• **Requirement**
Below are the records; copy exactly the stretch from the line containing "Task: Click the account" through the line containing "Given: Select No for Birth control methods", both ends included, and nothing else.

[Records for this exercise — start]

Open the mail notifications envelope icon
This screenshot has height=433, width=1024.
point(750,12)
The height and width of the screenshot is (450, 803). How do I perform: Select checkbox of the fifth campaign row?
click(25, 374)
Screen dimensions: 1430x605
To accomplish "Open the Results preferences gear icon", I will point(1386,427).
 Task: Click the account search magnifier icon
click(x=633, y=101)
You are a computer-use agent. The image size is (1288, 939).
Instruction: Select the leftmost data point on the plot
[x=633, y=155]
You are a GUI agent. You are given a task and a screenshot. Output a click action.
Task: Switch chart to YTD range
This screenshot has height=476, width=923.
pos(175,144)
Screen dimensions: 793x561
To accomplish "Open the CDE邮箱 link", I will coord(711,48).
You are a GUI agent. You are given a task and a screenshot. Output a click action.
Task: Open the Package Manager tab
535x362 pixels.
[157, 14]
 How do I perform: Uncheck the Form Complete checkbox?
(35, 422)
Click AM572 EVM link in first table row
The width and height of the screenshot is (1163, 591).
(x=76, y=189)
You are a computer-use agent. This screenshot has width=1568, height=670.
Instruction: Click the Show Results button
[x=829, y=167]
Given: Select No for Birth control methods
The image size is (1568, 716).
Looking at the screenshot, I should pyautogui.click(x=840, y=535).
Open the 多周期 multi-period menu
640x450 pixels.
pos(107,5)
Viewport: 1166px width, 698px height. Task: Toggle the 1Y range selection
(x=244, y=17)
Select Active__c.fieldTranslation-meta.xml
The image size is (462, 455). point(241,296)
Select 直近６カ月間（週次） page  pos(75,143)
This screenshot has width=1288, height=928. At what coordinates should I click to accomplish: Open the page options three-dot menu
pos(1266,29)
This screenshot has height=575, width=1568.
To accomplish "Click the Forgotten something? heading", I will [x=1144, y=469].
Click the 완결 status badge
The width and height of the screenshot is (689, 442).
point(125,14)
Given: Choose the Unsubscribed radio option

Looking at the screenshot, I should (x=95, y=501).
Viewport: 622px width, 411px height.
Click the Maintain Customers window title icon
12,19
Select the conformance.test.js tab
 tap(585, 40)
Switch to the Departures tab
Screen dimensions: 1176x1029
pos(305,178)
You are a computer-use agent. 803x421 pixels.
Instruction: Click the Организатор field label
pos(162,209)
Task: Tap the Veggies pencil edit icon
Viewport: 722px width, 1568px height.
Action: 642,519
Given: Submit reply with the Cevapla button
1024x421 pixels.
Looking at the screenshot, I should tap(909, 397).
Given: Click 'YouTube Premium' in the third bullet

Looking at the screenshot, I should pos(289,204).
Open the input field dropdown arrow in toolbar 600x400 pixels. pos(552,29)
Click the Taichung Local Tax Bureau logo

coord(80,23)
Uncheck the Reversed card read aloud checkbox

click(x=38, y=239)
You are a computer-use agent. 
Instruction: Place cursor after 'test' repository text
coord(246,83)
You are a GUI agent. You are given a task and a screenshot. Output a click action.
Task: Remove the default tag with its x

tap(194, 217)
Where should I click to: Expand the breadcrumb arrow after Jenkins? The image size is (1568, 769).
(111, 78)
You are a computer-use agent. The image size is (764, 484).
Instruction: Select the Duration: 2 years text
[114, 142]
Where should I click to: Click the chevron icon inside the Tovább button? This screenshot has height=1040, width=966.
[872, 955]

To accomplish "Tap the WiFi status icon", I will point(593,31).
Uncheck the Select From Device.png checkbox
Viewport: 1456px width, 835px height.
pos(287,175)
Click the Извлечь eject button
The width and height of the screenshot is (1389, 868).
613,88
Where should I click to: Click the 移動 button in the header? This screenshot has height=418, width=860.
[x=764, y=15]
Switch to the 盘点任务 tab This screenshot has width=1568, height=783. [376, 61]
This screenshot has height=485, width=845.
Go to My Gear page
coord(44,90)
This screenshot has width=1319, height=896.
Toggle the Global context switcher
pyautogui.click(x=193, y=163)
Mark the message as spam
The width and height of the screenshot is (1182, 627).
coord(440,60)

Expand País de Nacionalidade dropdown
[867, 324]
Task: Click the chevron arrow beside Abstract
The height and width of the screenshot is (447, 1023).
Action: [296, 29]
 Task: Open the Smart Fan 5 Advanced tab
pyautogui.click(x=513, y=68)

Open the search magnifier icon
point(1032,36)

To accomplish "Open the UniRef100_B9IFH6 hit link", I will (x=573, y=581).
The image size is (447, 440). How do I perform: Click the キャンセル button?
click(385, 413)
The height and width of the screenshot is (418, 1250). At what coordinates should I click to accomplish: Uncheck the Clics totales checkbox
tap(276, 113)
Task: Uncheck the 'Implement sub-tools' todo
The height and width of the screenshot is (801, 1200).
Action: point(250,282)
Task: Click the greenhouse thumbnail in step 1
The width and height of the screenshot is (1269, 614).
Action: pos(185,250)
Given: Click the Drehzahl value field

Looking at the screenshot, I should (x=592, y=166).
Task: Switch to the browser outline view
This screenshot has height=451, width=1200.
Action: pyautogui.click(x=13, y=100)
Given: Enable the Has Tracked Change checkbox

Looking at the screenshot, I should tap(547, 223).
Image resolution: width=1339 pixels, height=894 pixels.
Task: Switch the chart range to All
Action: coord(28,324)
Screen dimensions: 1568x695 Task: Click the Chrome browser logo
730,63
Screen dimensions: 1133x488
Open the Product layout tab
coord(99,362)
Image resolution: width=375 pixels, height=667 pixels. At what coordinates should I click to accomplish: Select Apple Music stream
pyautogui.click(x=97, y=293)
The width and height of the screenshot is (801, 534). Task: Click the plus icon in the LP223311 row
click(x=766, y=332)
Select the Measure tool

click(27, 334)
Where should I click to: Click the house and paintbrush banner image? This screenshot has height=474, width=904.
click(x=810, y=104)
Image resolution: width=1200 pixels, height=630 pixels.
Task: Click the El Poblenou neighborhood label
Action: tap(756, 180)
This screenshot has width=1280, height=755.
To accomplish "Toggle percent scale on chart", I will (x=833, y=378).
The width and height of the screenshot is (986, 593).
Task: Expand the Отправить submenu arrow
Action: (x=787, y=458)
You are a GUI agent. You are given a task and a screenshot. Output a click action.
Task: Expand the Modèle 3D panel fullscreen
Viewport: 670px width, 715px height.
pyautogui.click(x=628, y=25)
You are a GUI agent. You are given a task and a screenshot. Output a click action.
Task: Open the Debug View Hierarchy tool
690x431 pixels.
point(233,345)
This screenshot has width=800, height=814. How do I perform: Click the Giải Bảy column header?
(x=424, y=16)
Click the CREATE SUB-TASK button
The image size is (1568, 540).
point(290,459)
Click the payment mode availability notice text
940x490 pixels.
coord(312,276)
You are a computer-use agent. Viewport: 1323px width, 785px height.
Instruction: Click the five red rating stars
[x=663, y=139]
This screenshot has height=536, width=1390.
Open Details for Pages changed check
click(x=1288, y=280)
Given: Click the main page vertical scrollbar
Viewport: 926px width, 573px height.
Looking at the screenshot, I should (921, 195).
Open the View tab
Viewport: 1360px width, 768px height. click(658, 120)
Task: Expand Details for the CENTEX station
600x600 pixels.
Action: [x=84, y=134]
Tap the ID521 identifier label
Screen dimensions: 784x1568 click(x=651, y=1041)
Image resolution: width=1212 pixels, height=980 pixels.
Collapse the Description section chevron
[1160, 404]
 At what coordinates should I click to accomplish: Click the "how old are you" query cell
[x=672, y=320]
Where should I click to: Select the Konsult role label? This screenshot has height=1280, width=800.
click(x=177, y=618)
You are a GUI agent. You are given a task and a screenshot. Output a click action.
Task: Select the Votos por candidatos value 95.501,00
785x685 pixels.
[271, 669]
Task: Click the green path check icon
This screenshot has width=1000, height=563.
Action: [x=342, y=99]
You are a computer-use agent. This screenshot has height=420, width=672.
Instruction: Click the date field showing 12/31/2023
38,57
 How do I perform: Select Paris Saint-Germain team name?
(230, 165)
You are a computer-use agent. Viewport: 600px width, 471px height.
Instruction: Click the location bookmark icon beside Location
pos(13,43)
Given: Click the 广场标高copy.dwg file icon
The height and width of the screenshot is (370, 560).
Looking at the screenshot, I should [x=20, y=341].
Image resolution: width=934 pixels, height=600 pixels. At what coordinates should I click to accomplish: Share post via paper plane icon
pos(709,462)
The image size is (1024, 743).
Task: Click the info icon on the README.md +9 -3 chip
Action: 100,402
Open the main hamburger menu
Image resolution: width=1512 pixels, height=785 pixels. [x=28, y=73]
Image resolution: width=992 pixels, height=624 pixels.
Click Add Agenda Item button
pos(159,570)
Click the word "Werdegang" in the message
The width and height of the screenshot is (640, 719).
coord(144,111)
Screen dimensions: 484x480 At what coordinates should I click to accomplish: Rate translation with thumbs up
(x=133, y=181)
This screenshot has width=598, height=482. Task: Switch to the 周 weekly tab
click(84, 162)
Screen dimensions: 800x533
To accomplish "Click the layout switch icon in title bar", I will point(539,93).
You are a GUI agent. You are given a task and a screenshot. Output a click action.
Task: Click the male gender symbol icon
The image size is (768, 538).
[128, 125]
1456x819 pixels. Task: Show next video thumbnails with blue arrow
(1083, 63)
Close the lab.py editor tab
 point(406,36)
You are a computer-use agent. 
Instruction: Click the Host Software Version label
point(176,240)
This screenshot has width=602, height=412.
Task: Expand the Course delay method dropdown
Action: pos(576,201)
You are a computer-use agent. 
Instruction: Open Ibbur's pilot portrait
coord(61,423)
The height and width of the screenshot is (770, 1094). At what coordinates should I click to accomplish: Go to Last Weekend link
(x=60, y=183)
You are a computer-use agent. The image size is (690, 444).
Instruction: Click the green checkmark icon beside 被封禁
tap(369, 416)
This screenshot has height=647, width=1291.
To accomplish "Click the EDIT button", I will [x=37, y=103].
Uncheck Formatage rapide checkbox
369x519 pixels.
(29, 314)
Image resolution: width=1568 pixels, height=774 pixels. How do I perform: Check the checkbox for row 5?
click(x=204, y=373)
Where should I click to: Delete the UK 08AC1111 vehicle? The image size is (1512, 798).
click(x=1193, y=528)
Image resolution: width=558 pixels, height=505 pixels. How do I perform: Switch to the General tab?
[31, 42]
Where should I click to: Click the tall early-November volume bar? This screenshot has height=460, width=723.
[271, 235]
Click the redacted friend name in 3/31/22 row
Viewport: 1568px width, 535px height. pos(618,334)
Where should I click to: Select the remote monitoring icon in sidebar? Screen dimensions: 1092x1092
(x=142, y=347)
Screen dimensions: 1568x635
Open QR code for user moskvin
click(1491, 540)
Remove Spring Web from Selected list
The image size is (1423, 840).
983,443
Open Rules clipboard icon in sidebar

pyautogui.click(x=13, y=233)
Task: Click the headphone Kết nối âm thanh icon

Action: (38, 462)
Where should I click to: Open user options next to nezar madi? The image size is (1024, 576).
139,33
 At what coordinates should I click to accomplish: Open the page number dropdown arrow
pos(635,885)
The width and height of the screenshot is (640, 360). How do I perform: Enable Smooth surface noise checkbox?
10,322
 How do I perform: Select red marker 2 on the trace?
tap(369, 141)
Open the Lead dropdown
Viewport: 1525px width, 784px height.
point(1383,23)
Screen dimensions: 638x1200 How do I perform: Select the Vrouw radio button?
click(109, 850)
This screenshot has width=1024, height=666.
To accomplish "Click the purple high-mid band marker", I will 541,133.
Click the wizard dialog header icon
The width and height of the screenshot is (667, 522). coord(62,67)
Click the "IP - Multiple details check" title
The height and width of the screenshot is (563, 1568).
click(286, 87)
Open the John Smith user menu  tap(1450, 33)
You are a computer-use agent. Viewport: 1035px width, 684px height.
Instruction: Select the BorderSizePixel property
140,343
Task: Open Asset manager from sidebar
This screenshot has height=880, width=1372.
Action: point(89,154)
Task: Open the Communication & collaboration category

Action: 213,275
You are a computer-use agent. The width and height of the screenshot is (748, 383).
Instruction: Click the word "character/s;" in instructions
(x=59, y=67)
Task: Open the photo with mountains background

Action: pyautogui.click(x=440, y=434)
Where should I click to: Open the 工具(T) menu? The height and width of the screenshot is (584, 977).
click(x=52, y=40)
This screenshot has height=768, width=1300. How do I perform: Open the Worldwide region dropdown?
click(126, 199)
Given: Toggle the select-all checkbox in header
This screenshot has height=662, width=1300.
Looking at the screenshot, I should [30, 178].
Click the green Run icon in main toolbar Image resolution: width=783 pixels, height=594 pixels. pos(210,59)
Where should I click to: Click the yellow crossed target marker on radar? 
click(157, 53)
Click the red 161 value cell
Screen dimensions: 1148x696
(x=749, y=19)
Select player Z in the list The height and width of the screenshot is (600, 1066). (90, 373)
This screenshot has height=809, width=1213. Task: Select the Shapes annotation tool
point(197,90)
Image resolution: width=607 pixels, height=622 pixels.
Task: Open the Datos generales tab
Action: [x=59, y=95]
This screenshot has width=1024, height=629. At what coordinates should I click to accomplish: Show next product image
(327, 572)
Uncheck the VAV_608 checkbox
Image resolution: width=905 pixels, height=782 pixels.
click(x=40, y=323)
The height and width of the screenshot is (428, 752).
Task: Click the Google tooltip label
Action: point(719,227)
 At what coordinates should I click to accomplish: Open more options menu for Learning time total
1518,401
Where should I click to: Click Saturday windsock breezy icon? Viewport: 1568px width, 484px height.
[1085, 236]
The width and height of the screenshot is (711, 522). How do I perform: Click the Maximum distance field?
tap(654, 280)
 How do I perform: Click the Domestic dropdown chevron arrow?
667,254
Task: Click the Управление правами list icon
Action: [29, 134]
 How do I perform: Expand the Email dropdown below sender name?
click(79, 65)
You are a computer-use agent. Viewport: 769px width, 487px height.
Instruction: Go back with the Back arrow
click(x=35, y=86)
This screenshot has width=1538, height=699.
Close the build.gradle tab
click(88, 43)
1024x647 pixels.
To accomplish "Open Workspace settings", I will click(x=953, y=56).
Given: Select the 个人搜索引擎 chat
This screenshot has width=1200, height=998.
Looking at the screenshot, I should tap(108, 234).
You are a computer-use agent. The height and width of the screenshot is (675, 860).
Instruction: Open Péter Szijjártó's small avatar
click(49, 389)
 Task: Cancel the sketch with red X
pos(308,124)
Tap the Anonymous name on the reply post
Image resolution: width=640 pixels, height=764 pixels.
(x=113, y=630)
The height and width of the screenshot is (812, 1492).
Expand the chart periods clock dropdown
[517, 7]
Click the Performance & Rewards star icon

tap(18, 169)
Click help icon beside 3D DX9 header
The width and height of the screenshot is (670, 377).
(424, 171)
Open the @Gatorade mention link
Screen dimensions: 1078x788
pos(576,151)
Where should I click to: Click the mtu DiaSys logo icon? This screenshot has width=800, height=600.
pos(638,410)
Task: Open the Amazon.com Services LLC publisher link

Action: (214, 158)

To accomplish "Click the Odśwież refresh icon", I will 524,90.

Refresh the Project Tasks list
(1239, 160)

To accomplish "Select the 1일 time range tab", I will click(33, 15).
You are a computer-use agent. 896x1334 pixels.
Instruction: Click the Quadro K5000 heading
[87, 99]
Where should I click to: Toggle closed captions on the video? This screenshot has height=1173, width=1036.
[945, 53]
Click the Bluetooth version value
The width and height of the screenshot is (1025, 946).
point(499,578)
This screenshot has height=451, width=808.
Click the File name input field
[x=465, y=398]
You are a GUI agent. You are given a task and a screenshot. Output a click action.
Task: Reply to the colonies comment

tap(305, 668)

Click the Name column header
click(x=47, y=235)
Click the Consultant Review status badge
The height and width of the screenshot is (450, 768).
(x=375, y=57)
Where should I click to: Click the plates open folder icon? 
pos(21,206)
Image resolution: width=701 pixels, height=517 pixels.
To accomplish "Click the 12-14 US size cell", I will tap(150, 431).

[Records for this exercise — finish]

• **Solution to this task**
 Task: Click the account search magnifier icon
click(x=633, y=101)
You are a computer-use agent. The image size is (1288, 939).
Instruction: Select the leftmost data point on the plot
[x=633, y=155]
You are a GUI agent. You are given a task and a screenshot. Output a click action.
Task: Switch chart to YTD range
This screenshot has height=476, width=923.
pos(175,144)
Screen dimensions: 793x561
To accomplish "Open the CDE邮箱 link", I will coord(711,48).
You are a GUI agent. You are given a task and a screenshot. Output a click action.
Task: Open the Package Manager tab
535x362 pixels.
[157, 14]
 How do I perform: Uncheck the Form Complete checkbox?
(35, 422)
Click AM572 EVM link in first table row
The width and height of the screenshot is (1163, 591).
(x=76, y=189)
You are a computer-use agent. This screenshot has width=1568, height=670.
Instruction: Click the Show Results button
[x=829, y=167]
Given: Select No for Birth control methods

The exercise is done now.